ペット視点で考えてみると目からウロコがいっぱい! 昨年、洋服一体型ハーネス専門ブランド「LOU LOU(ルル)」を立ち上げた小島みなみと『長生き犬ごはん』など著書多数の獣医師・林美彩(はやし・みさえ)氏の対談が実現。ペットと人間の〝ちょうどいい距離感〟とは――。

愛犬をきっかけに小さな命を守る使命にまい進する小島みなみ
愛犬をきっかけに小さな命を守る使命にまい進する小島みなみ

ペットでもかかりつけ医と専門医の使い分けは大切

 小島みなみ(以下小島) はじめまして、本日はよろしくお願いします。こちらが(愛犬の)シュクル、5歳です。

 林美彩獣医師(以下林先生) 小島さん、シュクルちゃんこんにちは。きょうは何でも聞いてくださいね。

 小島 ペットを飼っている人ってみんな動物病院のお世話になりますよね。何かあったのためにまず近所で、相談しやすい先生がいいって思うんですけど、病院の良し悪しってどう判断したらいいですか?

 林先生 いい質問です。(獣医師の)人柄は大事ですよね~。私が昔、勤務医をしていたある病院ではとにかく回転率が重視されていたんです。
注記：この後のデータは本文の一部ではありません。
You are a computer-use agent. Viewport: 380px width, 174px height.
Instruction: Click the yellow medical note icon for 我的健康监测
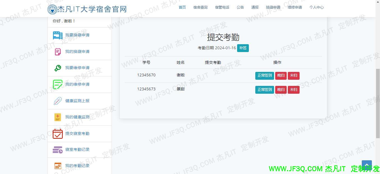coord(58,117)
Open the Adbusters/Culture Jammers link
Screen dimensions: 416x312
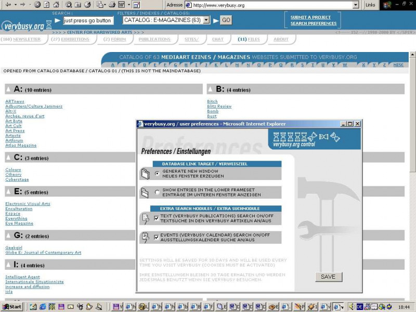click(x=34, y=107)
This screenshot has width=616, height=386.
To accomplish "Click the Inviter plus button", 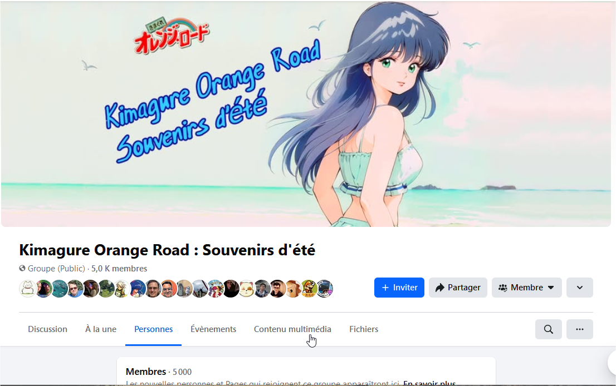I will click(399, 288).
でも、それでは飼い主さんとのコミュニケーションが不足してしまいす。心の中で「もう少しいろいろお話ができたら…」って思いました。だから自分で独立してからはペットだけでなく、飼い主さんもサポートできるよう努めています。ペットと飼い主は〝一心同体〟ですから。

 小島 それ、すごくわかります。私が落ち込んでいるとシュクルも落ち込むので、落ち込んでいられなくなりました(笑い)。私はセカンドオピニオンもほしくて2つの病院を利用しています。
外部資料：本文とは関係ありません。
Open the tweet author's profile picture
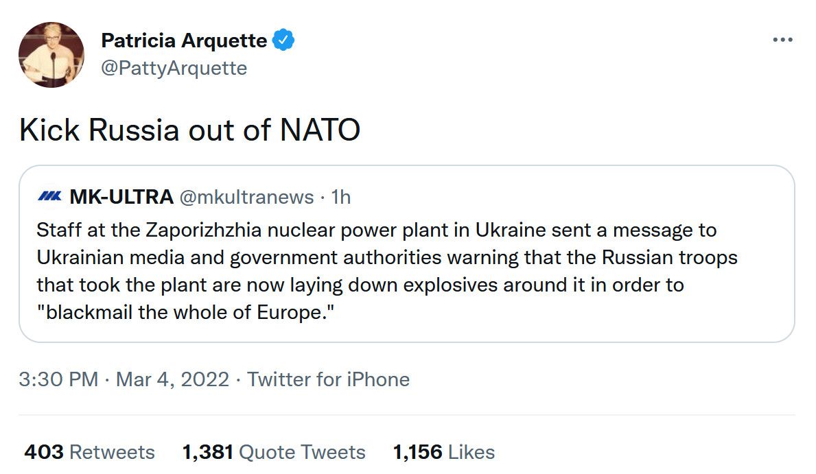The width and height of the screenshot is (816, 474). coord(51,55)
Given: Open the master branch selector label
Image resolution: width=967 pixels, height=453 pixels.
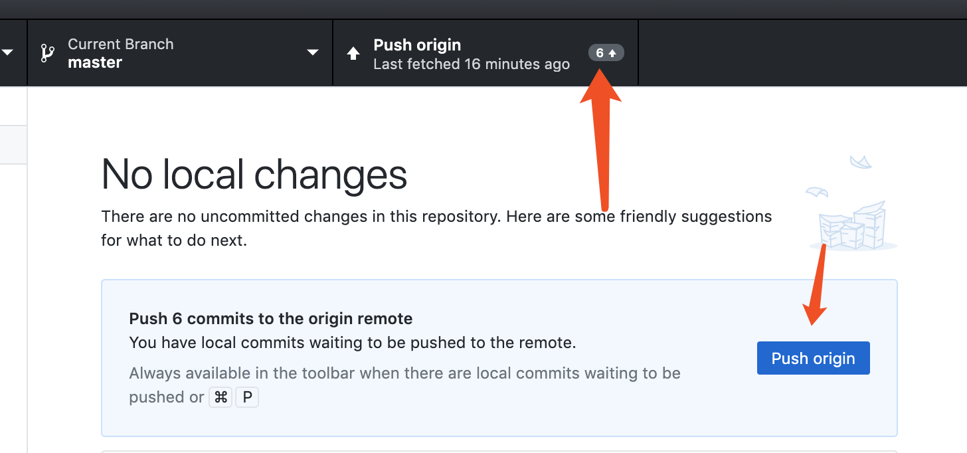Looking at the screenshot, I should click(95, 62).
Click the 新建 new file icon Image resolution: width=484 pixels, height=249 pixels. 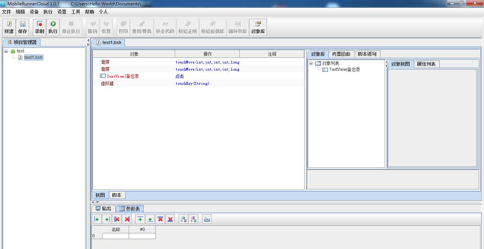click(9, 27)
 林先生 いいと思います。ペットといえばイヌとネコですが、獣医師がカバーする範囲は〝ヒト以外すべて〟に及ぶんですね。なので爬虫類だったりマイナーな生物だと当然『うちでは診察できません』となります。イヌとネコでも消化器や呼吸器など専門があるので、身近なことはかかりつけ医。高度なことは専門医という使い分けは大切です。

 小島 たまにお医者さんによって言うことが異なるケースもあります…

 林先生 薬で症状を抑えるという意味で西洋医学は優れていますが、日常の体質改善などには代替療法として東洋医学やドイツ自然療法など、異なるアプローチもあります。このあたりは獣医師の考え方次第なんですが、私はそれぞれの良いところを生かしながら、飼い主さんも納得できる治療方針を立てていきたいと思っています。私からも小島さんに質問してもいいですか?

 小島 もちろんです!

 林先生 ご自身でハーネスブランドを作ろうと思ったきっかけは何でした?

 小島 シュクルをお迎えした当初、普通の首輪をつけていたんです。あるとき、呼吸が苦しそうにガーガーしてたので、いろいろ調べて小型犬には「気管虚脱」が多いってことを知ったんです。

小型犬の目線をわかりやすく解説してくれた林先生
小型犬の目線をわかりやすく解説してくれた林先生

 林先生 なるほど。確かに「気管虚脱」は小型犬に多い呼吸器疾患ですが、幼少期にはそんなに起きずシニアに見られるもの。シュクルちゃんは生まれつき気管が細くて、そのタイミングで風邪をひいていたのかもしれませんね。

 小島 そうなんです。検査してもらったらシュクルは今後、気管虚脱になる可能性が高そうだと受け止めてハーネスを探し始めて…。

 林先生 飼い主さんがリスクを見越してハーネスに変えたのはめちゃくちゃいい選択ですよ!